Where was I...... Oh yes I was on YT. Well I watched the video just to check out/be critical of what the video was of. When towards the end it gave me her blog address. So away I went....checking out the blog and passing my judgements as I went. I went back to the beginning of this year and started reading. Now I'm not going to feed you a bunch of bull where I now feel bad and apologized to her over the issue or where I want to make amends and be BFF with her. But I do feel like I have a bit more of an understanding of her. Don't get me wrong I still think she is crazy as a loon but I can say that I admire her consistent proclamation of her faith with out embarrassment, shame or hesitation.

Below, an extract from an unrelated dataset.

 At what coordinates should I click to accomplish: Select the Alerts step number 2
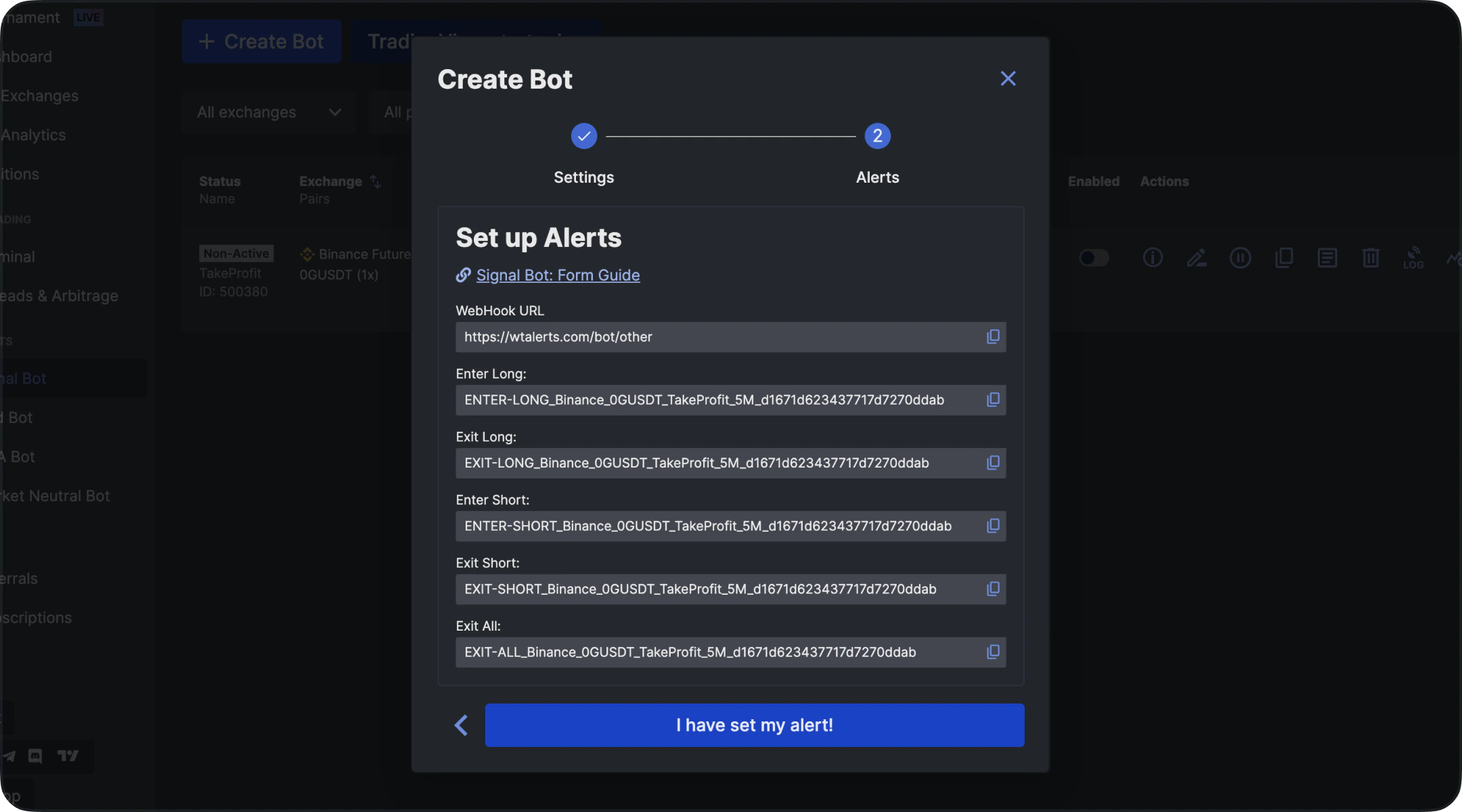pos(877,136)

This hasn't sparked a complete revolution in my attitude but it has made me realize that my negitive and judgemental ways need some mending. I got to thinking all the negative thoughts and actions that I have are a slow poision to my daily life. Case and point is the school that I work for it's a small vocational school, also a family business has been slow. Slow to the point it's getting to the point we are not sure if the dooes will remain open much longer. We have made all sorts of excuses from the economy to the school down the road that has copied our entire program taking students but after today I have determined that it's my bad attitude and not being thankful for the small number of people who have chosen to spend their hard earned money as tuition with our school. Instead of focusing on the postitive of being greatful for the registrations we do have, we instead focus on the ones that we didn't get.

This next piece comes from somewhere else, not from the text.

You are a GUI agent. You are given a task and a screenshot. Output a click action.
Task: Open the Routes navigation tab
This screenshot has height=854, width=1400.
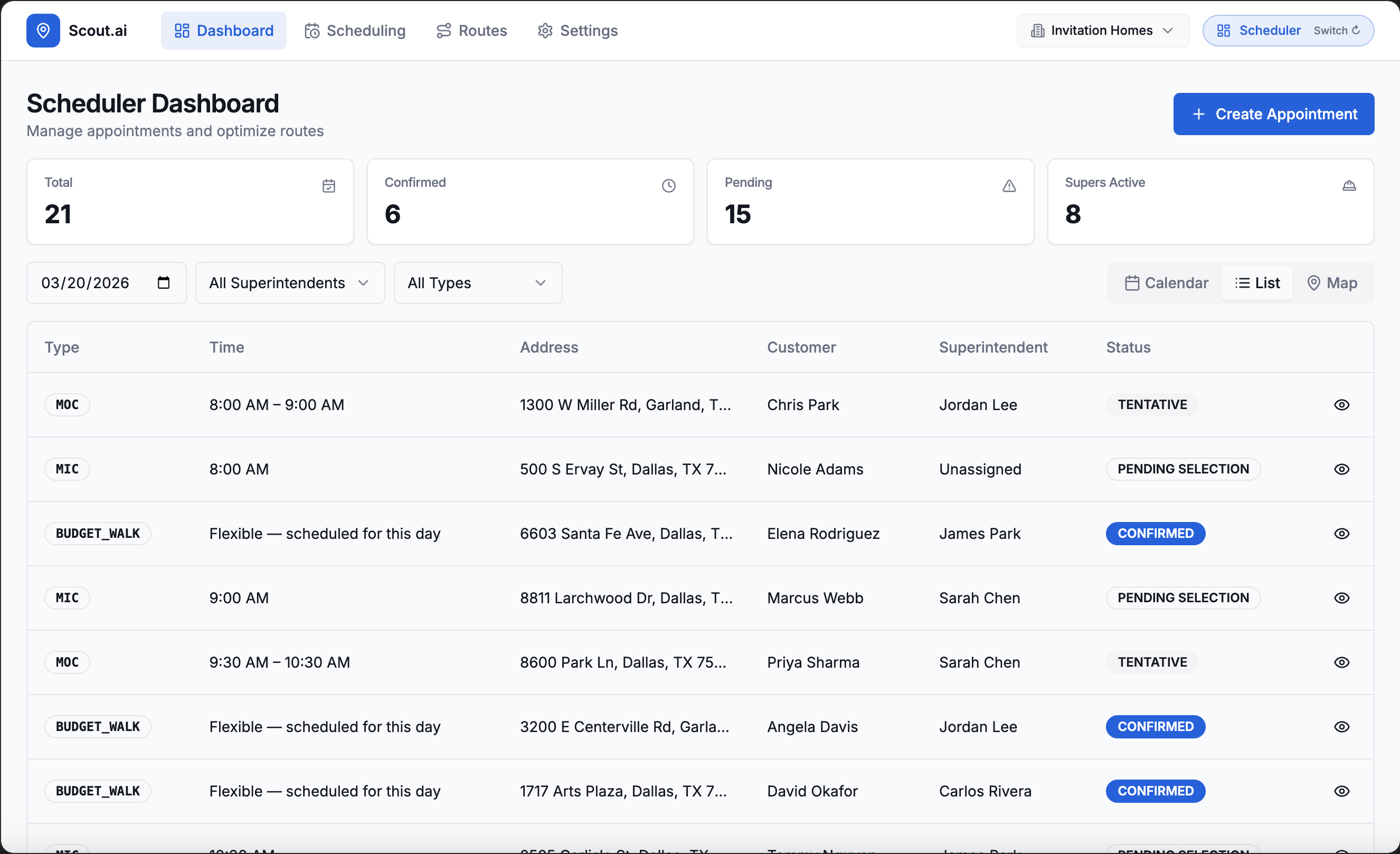tap(471, 31)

I also realized that my bad/lazy attitude directly affects the school in every way. If I'm a witch on the phone or to a walk in or even to the enrolled students why would they want to register or refer a friend to come to us instead of the other 4 schools that are close to them as well. Small changes can have big effects and I'm going to start with changing my outlook and attitude and give the rest to the god. So with that being said I'm going to close this blog entry and move ahead with a better attitude and a thankful heart for what I have. I hope that others can also take that and do the same for themseves. I'm not trying to change the whole world but the little patch of space that I have carved out and call my own. Negative, poor attitudes destroy everything in their paths.